Jerry Myles stood only a shade over five feet, and despite thick arms and a chest as round as a rain barrel, his feet were dainty like a woman’s. His shoes seemed too petite for a man who propelled his stout body with such authority. He was a bull on tiny feet. Although
a common burglar, Myles had a reputation among the guards as a jocker, meaning he stalked young men for sex. They also called him “Little Hitler,” alluding to his remorseless and domineering behavior in the cell house. He courted violations of the rules in an effort to draw attention to himself, and when he was caught, tried to make amends in pitiful ways.

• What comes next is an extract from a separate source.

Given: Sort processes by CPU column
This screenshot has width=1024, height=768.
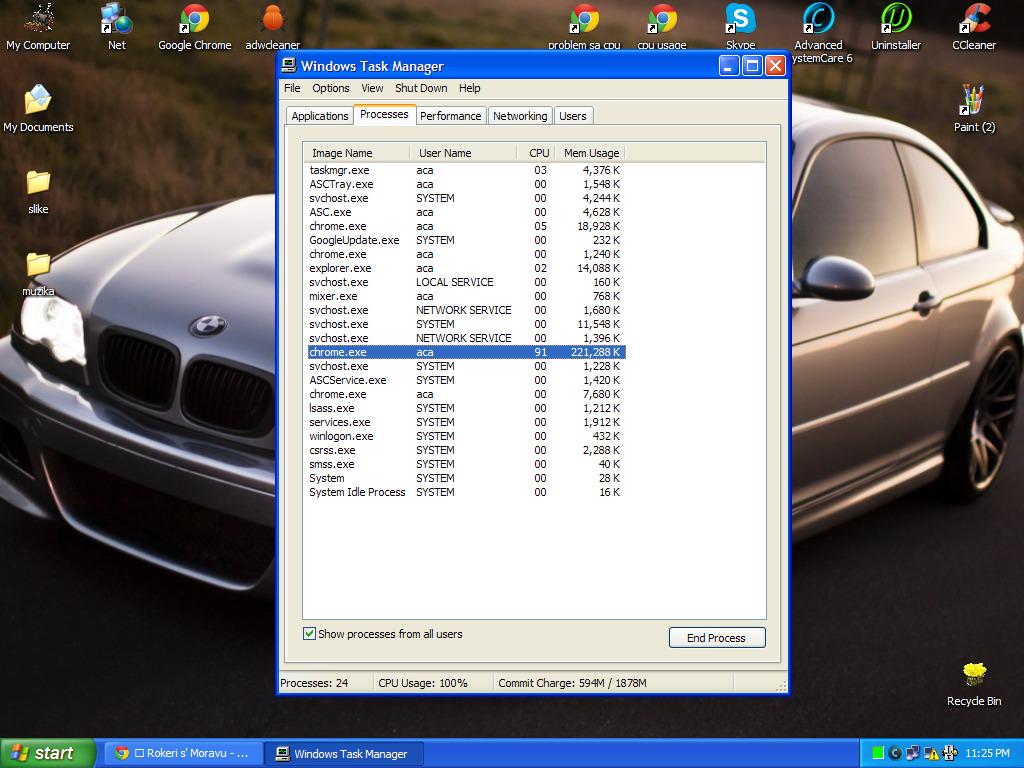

⇒ From Chapter 1, “A ghost’s whisper.”
Nobody had loved him, not even his mother. She didn’t want him. What did he care? He hated her, just like he hated his adoptive parents for sending him to reform school. So what if they had bought him a Boy Scout uniform, and a violin on which he’d tried to play comforting tunes to forget his sorrowful life? In every prison, and there had been many, people in authority had mistreated him. He hated his mother. He hated all the wardens and guards and psychiatrists who called him a queer and the prison doctors who wouldn’t let him bleed when he ripped broken glass across his wrists. He would show them all. They would remember Jerry Myles.
⇒ From Chapter 2, “Rifles and two men at odds.”

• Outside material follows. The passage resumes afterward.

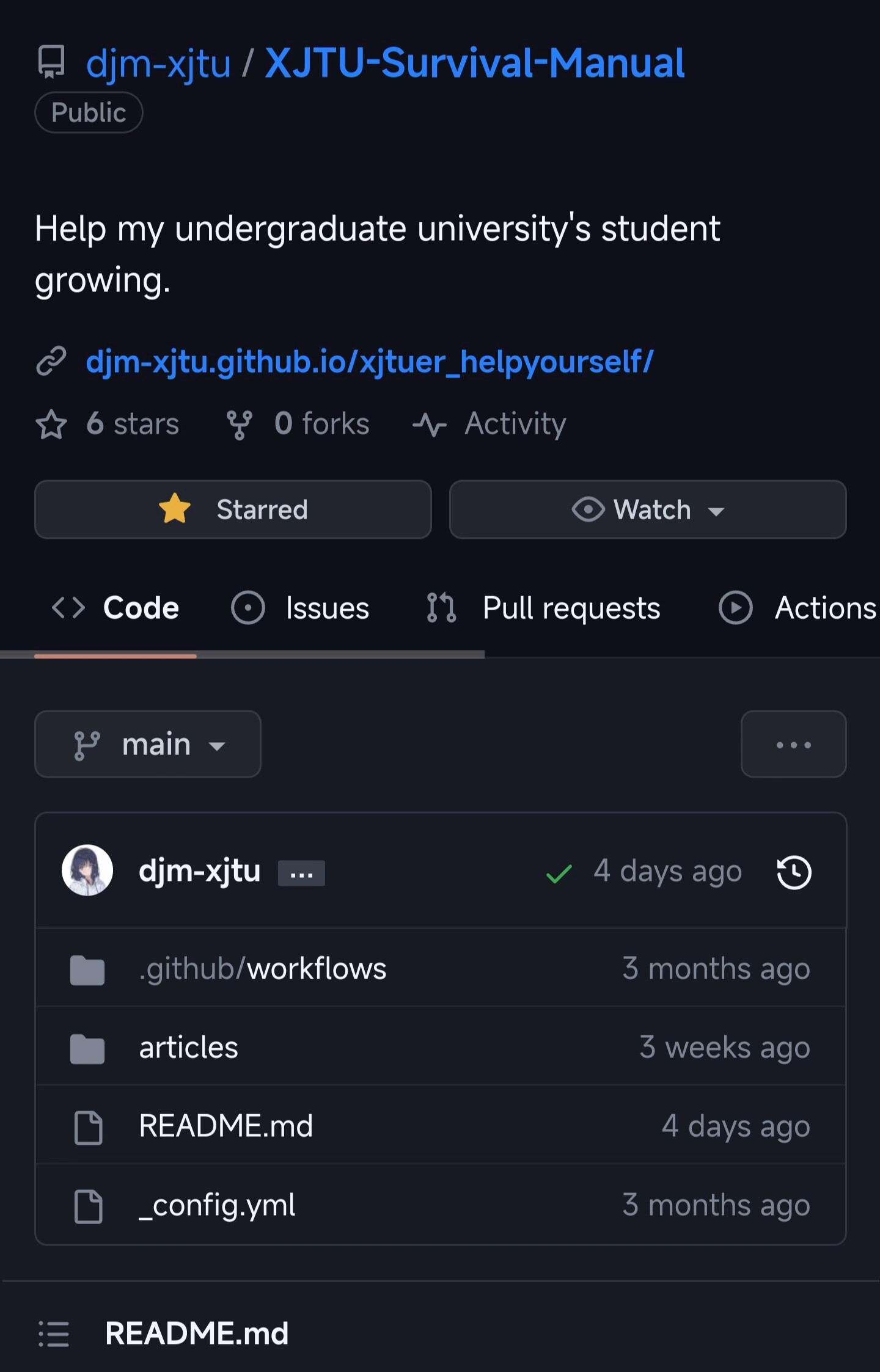This screenshot has height=1372, width=880.
Task: Open the three-dot more options button
Action: (x=793, y=744)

At Deer Lodge and other prisons, Jerry Myles created problems to overcome his feelings of inadequacy. Once he felt wronged, he would use his abundant mind to find a way to command respect. That’s why officials at USP Atlanta and Alcatraz Island had kept him isolated much of the time. He had little respect for the welfare of others. Being a self-possessed, antisocial person, he thought only of himself. Given the chance, he would create his own world, a world to his liking.
⇒ From Chapter 12, “Jerry’s Riot.”
Jerry Myles commanded Officer Cozzens to open the door leading down into the dining hall. Cozzens fumbled with the lock, nervously watching the array of weapons around him. Myles grabbed the keys, turning the lock with a clunk that seemed to echo in the cell house. He warned Officer Baldwin and Cozzens not to make trouble or they might be attacked. He prodded them across the dining hall and all the way up the stairs into Cell House 1. Many of the prisoners standing around them held meat cleavers and butcher knives pilfered from the kitchen. Some clutched hammers, others wielded clubs of wood and iron. The new captives wondered in bewilderment where they had found all those weapons. Minutes after Stanford’s capture, Victor Baldwin and Larry Cozzens descended into the Hole. At least a dozen nervous faces, barely illuminated under the dim bulb, stared back. A low voice came from somewhere in the shadows. “What the hell?” it said.
⇒ From Chapter 14, “Hostages, like dominos.”